The power demands of artificial intelligence and cloud computing are escalating to such an extent that individual data center campuses could soon consume more electricity than some cities and even entire US states, according to the companies developing these facilities, Caliber.Az reports via foreign media.
Over the past decade, the electricity consumption of data centers has surged, paralleling their growing importance in the economy, as they house servers powering the applications businesses and consumers rely on daily.
With the rise of artificial intelligence, developers warn that data centers are becoming so massive that securing enough power and suitable land for them will increasingly pose challenges. These facilities may soon require a gigawatt or more of power — one billion watts — which is roughly double the residential electricity consumption of the Pittsburgh area last year.
Technology companies are engaged in a "race of a lifetime to global dominance" in artificial intelligence, according to Ali Fenn, president of Lancium, a company that secures land and power for data centers in Texas. “It’s frankly about national security and economic security,” she said. “They’re going to keep spending” because there’s no more profitable place to deploy capital. Developers note that renewable energy alone won’t be enough to meet the growing power demands. Natural gas will need to play a role, which could hinder progress toward carbon dioxide emissions targets.

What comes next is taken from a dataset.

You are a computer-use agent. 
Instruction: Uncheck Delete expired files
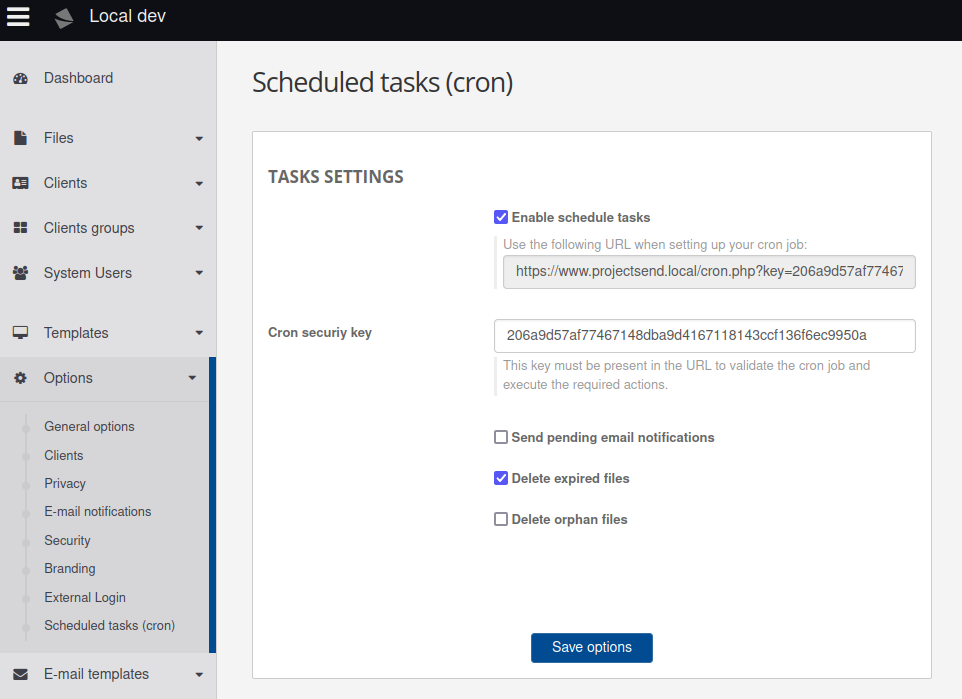[x=500, y=478]
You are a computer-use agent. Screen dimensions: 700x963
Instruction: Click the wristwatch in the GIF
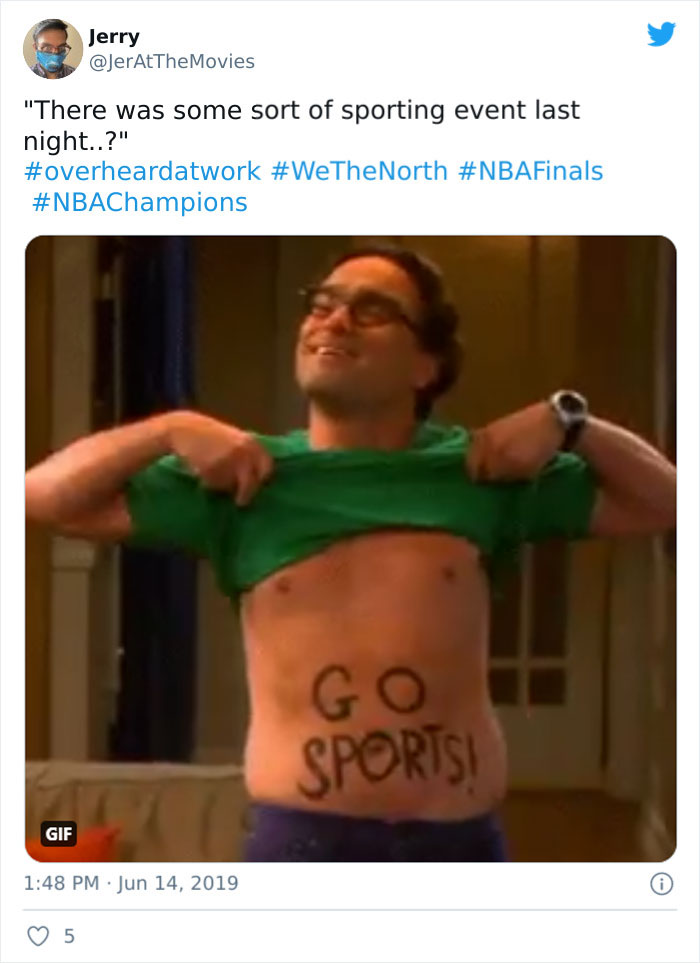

Regardless of the energy source, data centers have now reached a scale where they are beginning to “tap out against the existing utility infrastructure,” said Nat Sahlstrom, chief energy officer at Tract, a Denver-based company that secures land, infrastructure, and power resources for such facilities. “The funnel of available land in this country that’s industrial-zoned and can accommodate the data center use case — it’s becoming more and more constrained,” said Sahlstrom, who previously led Amazon’s energy, water, and sustainability teams.
As land and power resources become increasingly limited, data centers are expanding into new markets beyond the long-established global hub in northern Virginia, Sahlstrom explained. The electric grid serving Virginia is facing reliability issues, with power demand set to surge while supply is dwindling due to the retirement of coal- and some natural gas-powered plants.